Work order
Print the data that follows, exactly and completely.
··· Input material
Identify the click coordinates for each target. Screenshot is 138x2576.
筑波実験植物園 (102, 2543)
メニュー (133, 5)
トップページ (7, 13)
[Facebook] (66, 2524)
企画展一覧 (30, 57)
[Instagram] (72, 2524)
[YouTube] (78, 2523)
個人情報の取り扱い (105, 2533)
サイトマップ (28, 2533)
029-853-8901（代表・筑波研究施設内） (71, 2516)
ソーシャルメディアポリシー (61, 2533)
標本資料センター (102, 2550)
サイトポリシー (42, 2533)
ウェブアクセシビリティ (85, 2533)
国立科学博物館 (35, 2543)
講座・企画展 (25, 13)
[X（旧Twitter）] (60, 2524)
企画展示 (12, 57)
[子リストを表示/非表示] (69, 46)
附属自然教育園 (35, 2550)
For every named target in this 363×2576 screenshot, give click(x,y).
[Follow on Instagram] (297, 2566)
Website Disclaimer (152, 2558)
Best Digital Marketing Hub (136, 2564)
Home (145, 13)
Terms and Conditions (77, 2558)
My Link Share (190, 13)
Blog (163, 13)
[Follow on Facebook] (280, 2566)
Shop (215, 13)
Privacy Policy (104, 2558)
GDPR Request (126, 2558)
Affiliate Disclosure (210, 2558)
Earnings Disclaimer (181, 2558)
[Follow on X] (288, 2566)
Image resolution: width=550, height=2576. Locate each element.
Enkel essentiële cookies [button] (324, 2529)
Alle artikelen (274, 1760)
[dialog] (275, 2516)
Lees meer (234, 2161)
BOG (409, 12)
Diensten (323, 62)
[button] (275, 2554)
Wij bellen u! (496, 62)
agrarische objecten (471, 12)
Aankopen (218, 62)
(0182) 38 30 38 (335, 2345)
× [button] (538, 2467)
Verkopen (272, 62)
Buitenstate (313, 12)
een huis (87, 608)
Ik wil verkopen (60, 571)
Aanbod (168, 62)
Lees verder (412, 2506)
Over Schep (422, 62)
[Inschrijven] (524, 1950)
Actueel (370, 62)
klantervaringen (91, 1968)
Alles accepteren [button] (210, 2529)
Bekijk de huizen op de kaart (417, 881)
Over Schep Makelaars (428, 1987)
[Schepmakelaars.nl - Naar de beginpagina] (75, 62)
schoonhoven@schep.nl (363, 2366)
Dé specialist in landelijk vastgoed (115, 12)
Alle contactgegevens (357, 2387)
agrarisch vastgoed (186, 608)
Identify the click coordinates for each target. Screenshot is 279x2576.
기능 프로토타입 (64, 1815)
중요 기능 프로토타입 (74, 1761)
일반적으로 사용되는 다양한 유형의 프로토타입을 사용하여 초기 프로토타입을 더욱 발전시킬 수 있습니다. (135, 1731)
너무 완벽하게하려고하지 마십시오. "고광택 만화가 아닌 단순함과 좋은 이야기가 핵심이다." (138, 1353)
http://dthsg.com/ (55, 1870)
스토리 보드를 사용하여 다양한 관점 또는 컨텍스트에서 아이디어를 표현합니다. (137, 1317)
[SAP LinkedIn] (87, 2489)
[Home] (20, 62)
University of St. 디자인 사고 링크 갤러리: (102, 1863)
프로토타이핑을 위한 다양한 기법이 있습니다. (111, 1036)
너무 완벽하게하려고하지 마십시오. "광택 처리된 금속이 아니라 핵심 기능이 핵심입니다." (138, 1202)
······
Reply
Identify the click coordinates for each target. Screenshot is 138x2576.
筑波実験植物園 (102, 2543)
メニュー (133, 5)
トップページ (7, 13)
[Facebook] (66, 2524)
企画展一覧 (30, 57)
[Instagram] (72, 2524)
[YouTube] (78, 2523)
個人情報の取り扱い (105, 2533)
サイトマップ (28, 2533)
029-853-8901（代表・筑波研究施設内） (71, 2516)
ソーシャルメディアポリシー (61, 2533)
標本資料センター (102, 2550)
サイトポリシー (42, 2533)
ウェブアクセシビリティ (85, 2533)
国立科学博物館 (35, 2543)
講座・企画展 (25, 13)
[X（旧Twitter）] (60, 2524)
企画展示 (12, 57)
[子リストを表示/非表示] (69, 46)
附属自然教育園 (35, 2550)
For every named target in this 363×2576 screenshot, give click(x,y).
[Follow on Instagram] (297, 2566)
Website Disclaimer (152, 2558)
Best Digital Marketing Hub (136, 2564)
Home (145, 13)
Terms and Conditions (77, 2558)
My Link Share (190, 13)
Blog (163, 13)
[Follow on Facebook] (280, 2566)
Shop (215, 13)
Privacy Policy (104, 2558)
GDPR Request (126, 2558)
Affiliate Disclosure (210, 2558)
Earnings Disclaimer (181, 2558)
[Follow on X] (288, 2566)
Image resolution: width=550, height=2576. Locate each element.
Enkel essentiële cookies [button] (324, 2529)
Alle artikelen (274, 1760)
[dialog] (275, 2516)
Lees meer (234, 2161)
BOG (409, 12)
Diensten (323, 62)
[button] (275, 2554)
Wij bellen u! (496, 62)
agrarische objecten (471, 12)
Aankopen (218, 62)
(0182) 38 30 38 (335, 2345)
× [button] (538, 2467)
Verkopen (272, 62)
Buitenstate (313, 12)
een huis (87, 608)
Ik wil verkopen (60, 571)
Aanbod (168, 62)
Lees verder (412, 2506)
Over Schep (422, 62)
[Inschrijven] (524, 1950)
Actueel (370, 62)
klantervaringen (91, 1968)
Alles accepteren [button] (210, 2529)
Bekijk de huizen op de kaart (417, 881)
Over Schep Makelaars (428, 1987)
[Schepmakelaars.nl - Naar de beginpagina] (75, 62)
schoonhoven@schep.nl (363, 2366)
Dé specialist in landelijk vastgoed (115, 12)
Alle contactgegevens (357, 2387)
agrarisch vastgoed (186, 608)
Identify the click coordinates for each target. Screenshot is 279x2576.
기능 프로토타입 (64, 1815)
중요 기능 프로토타입 (74, 1761)
일반적으로 사용되는 다양한 유형의 프로토타입을 사용하여 초기 프로토타입을 더욱 발전시킬 수 있습니다. (135, 1731)
너무 완벽하게하려고하지 마십시오. "고광택 만화가 아닌 단순함과 좋은 이야기가 핵심이다." (138, 1353)
http://dthsg.com/ (55, 1870)
스토리 보드를 사용하여 다양한 관점 또는 컨텍스트에서 아이디어를 표현합니다. (137, 1317)
[SAP LinkedIn] (87, 2489)
[Home] (20, 62)
University of St. 디자인 사고 링크 갤러리: (102, 1863)
프로토타이핑을 위한 다양한 기법이 있습니다. (111, 1036)
너무 완벽하게하려고하지 마십시오. "광택 처리된 금속이 아니라 핵심 기능이 핵심입니다." (138, 1202)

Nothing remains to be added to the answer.